Given instruction. Resume the Koh Ngai travel guide below, picking up right after its last sentence.

Provided text.

----

Looking for that perfect paradise island in Thailand? I’ve found just the place for you! Koh Ngai is my top find of 2019, and the perfect place for a few days of low-key relaxation while you’re in Krabi. This tiny, picturesque island has just 11 accommodation options set along one stunning beach, and is just an hour from the mainland. If you want somewhere to completely chill out for a few days, pop Koh Ngai into your itinerary.
My Koh Ngai travel guide will tell you everything you need to know to plan your trip to this magical island.
The best time to go to Koh Ngai
The best months to travel to Koh Ngai are between November and May, when weather will be sunny and you can expect blue skies and sunshine.
December – February are peak months to travel in Thailand, when most travellers visit the country – especially around Christmas and New Years. If you come to a small island like this during these months, you can expect it to be busy and for prices to be higher. Crowds start to ease off slightly through March and April, with a bump in visitor numbers during the Easter Holidays.

----

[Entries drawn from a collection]
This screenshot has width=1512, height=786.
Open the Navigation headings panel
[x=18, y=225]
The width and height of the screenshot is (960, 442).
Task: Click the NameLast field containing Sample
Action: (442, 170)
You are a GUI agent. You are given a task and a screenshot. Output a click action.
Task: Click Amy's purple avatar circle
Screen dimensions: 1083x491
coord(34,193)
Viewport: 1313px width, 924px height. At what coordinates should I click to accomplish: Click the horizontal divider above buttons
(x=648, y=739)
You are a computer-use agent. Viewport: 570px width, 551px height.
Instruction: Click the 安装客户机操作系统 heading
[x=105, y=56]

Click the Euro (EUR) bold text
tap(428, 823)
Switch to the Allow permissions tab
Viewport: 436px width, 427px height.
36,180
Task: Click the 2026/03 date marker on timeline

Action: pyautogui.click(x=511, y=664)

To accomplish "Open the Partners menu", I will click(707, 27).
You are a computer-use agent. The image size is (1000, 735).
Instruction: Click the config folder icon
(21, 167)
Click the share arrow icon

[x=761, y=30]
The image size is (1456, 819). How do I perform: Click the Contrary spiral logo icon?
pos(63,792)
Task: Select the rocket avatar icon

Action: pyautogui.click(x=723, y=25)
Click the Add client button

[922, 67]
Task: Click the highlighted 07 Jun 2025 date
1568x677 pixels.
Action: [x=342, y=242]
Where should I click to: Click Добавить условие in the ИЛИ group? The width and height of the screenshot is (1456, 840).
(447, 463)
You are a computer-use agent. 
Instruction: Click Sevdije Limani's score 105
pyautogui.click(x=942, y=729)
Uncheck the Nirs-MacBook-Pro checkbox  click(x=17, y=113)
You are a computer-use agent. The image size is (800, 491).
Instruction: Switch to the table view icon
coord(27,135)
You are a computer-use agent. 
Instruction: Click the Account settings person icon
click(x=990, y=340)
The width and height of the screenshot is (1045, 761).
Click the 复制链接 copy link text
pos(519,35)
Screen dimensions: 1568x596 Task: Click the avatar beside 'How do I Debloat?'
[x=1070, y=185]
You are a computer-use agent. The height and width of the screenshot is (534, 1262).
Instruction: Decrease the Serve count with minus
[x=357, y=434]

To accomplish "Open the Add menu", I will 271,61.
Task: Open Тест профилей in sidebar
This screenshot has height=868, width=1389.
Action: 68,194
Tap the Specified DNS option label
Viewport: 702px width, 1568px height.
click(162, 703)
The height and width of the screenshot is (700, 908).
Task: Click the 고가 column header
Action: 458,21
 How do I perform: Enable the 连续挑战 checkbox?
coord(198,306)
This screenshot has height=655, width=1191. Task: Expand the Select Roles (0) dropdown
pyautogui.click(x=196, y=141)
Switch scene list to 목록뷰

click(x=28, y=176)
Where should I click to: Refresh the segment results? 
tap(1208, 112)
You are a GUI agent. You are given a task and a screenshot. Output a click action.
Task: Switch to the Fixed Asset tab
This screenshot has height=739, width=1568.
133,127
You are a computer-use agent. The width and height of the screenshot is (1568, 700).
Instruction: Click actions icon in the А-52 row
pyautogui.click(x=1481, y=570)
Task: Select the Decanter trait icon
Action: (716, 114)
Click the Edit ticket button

----

Task result.
November & May are shoulder seasons here, when sunny days are broken up with brief showers and storms. Prices will be lower at this time of year, so it’s a great time to go if you are a budget backpacker.
How to get to Koh Ngai
Koh Ngai is in the Krabi region in Thailand, on the southwest coast in the Andaman sea. There is no airport on the island, so you will have to fly to a nearby airport and get a boat to the island. You can also get a boat here from the other islands in the Krabi region.
Getting to Koh Ngai by Plane
While Koh Ngai doesn’t have an airport, the quickest way to get there from another part of the country is to a nearby airport. The closest airports to Koh Ngai are: Trang, Krabi, and Phuket. I’ll run you through your options below, with links to book your boats and transfers. You can use SkyScanner to find the cheapest flights to each of the airports below.
– Trang Airport
This airport is the closest to Koh Ngai, with only a 90 minute journey from arrivals to the island. If you are coming from Bangkok, get a flight to Trang to get to Koh Ngai quickest.
Once you land in Trang, take a taxi or minibus to Hat Yao Pier and get your boat to Koh Ngai. The entire journey takes around 90 minutes. Check here for boat schedules and booking information. There will be many travel agency desks in arrivals at Trang airport where you can book a bus & boat ticket the entire way to Koh Ngai.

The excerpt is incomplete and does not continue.